Anybody ever used the mosfet body diode as a rectifier?


I was tinkering with the idea to build a bridge rectifier from mosfets, or more exactly from their internal body diodes.

Datasheets suggest these are pretty sturdy, though not terribly effective due to large forward voltage. Should do well for low power stuff at least.

Anything I'm missing here?

Have fun, Hannes

EDIT: I just remembered these diodes are commonly used in switching stuff, but if I'm not mistaken only for short pulses.
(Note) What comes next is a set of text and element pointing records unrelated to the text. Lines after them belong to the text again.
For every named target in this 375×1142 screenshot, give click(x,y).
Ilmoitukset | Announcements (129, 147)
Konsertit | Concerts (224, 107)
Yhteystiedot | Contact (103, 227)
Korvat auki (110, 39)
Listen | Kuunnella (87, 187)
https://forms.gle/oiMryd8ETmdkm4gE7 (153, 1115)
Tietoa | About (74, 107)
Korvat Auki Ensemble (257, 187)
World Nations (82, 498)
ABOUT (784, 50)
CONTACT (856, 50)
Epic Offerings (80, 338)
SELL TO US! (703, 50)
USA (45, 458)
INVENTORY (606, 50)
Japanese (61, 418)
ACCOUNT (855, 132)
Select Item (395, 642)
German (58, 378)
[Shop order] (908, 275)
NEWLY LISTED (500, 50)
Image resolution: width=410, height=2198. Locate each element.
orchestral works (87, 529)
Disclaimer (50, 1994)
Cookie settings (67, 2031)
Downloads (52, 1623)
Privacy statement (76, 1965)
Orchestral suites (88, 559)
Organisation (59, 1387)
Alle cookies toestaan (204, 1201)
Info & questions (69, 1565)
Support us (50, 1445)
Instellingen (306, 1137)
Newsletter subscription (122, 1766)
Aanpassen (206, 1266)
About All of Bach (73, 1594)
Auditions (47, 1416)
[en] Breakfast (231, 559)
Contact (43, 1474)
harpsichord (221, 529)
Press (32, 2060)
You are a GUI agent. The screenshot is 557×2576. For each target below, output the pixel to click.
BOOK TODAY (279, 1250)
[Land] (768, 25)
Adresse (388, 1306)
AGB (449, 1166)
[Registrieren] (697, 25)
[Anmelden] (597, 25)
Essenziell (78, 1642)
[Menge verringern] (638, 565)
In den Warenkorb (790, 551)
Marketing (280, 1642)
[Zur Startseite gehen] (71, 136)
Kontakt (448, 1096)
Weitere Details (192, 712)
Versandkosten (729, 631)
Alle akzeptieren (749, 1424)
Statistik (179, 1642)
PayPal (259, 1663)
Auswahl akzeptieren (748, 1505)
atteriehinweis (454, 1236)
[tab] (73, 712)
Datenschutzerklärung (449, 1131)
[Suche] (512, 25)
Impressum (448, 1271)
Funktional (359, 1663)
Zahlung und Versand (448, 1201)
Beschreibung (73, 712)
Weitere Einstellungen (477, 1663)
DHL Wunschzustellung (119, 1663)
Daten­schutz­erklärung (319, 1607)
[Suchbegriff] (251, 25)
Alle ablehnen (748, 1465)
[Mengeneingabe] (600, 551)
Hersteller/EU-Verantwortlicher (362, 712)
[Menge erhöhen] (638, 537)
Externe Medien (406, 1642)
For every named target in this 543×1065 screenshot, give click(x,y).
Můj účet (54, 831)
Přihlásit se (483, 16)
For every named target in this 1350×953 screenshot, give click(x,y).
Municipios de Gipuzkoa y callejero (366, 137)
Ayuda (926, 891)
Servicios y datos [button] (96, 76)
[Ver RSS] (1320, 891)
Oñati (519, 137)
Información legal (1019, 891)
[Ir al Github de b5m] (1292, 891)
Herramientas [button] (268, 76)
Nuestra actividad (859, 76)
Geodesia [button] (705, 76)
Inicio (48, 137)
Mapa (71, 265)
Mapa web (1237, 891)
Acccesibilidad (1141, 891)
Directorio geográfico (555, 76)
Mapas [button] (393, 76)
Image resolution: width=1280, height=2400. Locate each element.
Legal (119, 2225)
Rectifying 50Hz is eternity in comparison ;)
I would concider it, if mosfets were significantly cheaper, than the dedicated integrated bridge rectifiers that I normally use.

The question is, how "big" must the mosfet be, that its body-diode can handle the startup burst currents in standard powersupply setups with capacitor loaded rectifiers.
Thats one thing rectifier diodes are specifically suited for - handling the large peak currents with low rms in these circuits.

If there are already mosfets involved one could start thinking about a way to controll their gates to minimize conduction losses in a standard 50/60Hz rectifier application.
Hi P-A!

Long time no see ;)

You have also zero advantages

Well, you advantage is I don't have to buy them, I already have 'em.

The big package is a nice bonus, too.

Problem is, the body diode is usually not well documented. For your average IRFP240 max continous diode current is 20A, but no peak/surge values given.

As I said, I guess it would work well for lower power stuff.


Sure one could do a more clever way of rectifying. I think something like this was already tried, but probably efforts were limited.